Reproduce verbatim the passage of the immigration article that begins at the words "December 29, 2015" and ends after the words "the decision-making burden.".

Text excerpt >>

⟨

Feelings About Immigration Are Not Facts

December 29, 2015 Topic: Immigration Region: United States

Feelings About Immigration Are Not Facts

Insight into the economics of immigration can help ease the decision-making burden.

Donald Trump seems to fear all immigrants. President Obama has no fear. The former sees all as suspicious one way or another, especially the Muslim kind. The latter seems to prefer them to the native born. The respective motivations are clear and clearly political, cynically so in some instances. Meanwhile, the public seems to run almost exclusively on its emotions. If partisan politics is unsurprising among politicians and emotionalism is unsurprising among the public, especially with a matter that cuts close to a sense of national culture and security, neither approach presents a good basis for policy making. That requires an awareness of feasibility, an assessment of fact and reason. Fortunately, the Census Bureau offers clear data to help with the effort, as do its equivalents abroad. Their figures at once bring good news and caution. They also point to Australian and Canadian policies as model ways to secure welcome trends while guarding against less helpful developments.          

The most encouraging aspect of these data is the clear rise in skill levels they chart. Before 1970, less than one-quarter of immigrants to the United States had a bachelor's degree and barely 12 percent had higher degrees. In the last decade or so, these proportions have risen respectively to almost 33 percent and just over 16 percent. They now rival proportions among the native population, where some 32 percent have bachelor’s degrees and 12.6 percent have higher degrees. World Bank, UNESCO and Eurostat statistics indicate that the same thing is happening elsewhere. Canada, Australia, the United Kingdom and France, for instance, have all seen a jump of between 10 to 20 percentage points in the proportion of college-educated migrants during this time. To be sure, university degrees are far from the only measure of skill. But they are indicative, and welcome, since much scholarly research shows that better educated populations are generally more peaceful, productive, innovative, and prosperous.

⟩

Supplied data >>
⟨

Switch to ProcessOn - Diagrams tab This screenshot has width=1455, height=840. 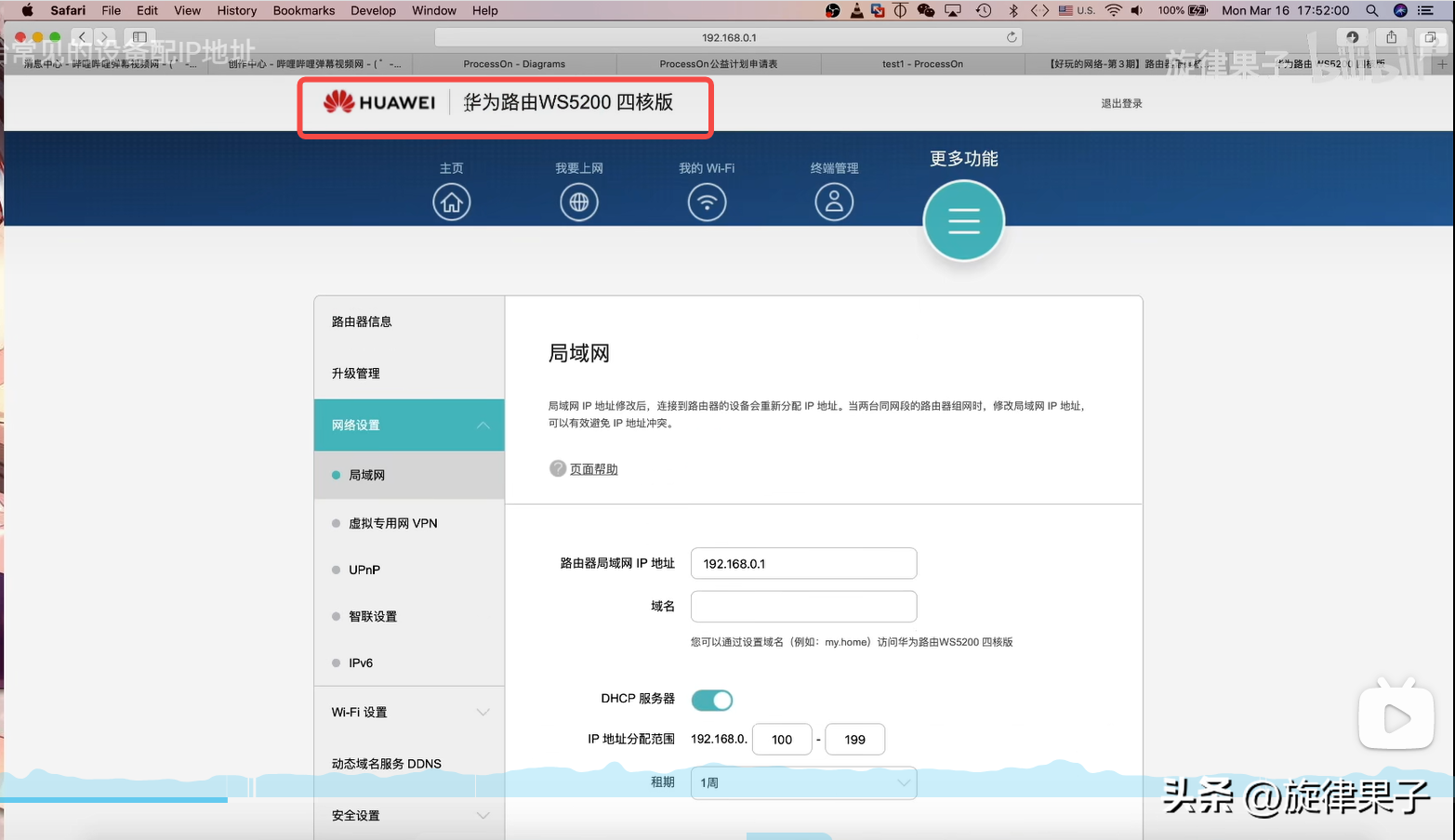pyautogui.click(x=514, y=64)
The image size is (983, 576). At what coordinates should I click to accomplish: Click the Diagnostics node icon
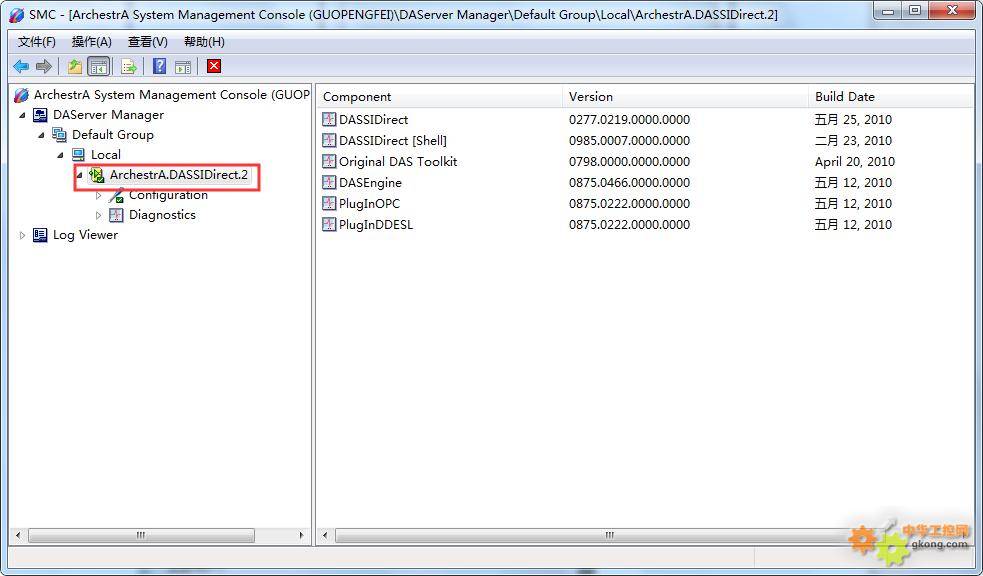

⟩

The answer >>
December 29, 2015 Topic: Immigration Region: United States

Feelings About Immigration Are Not Facts

Insight into the economics of immigration can help ease the decision-making burden.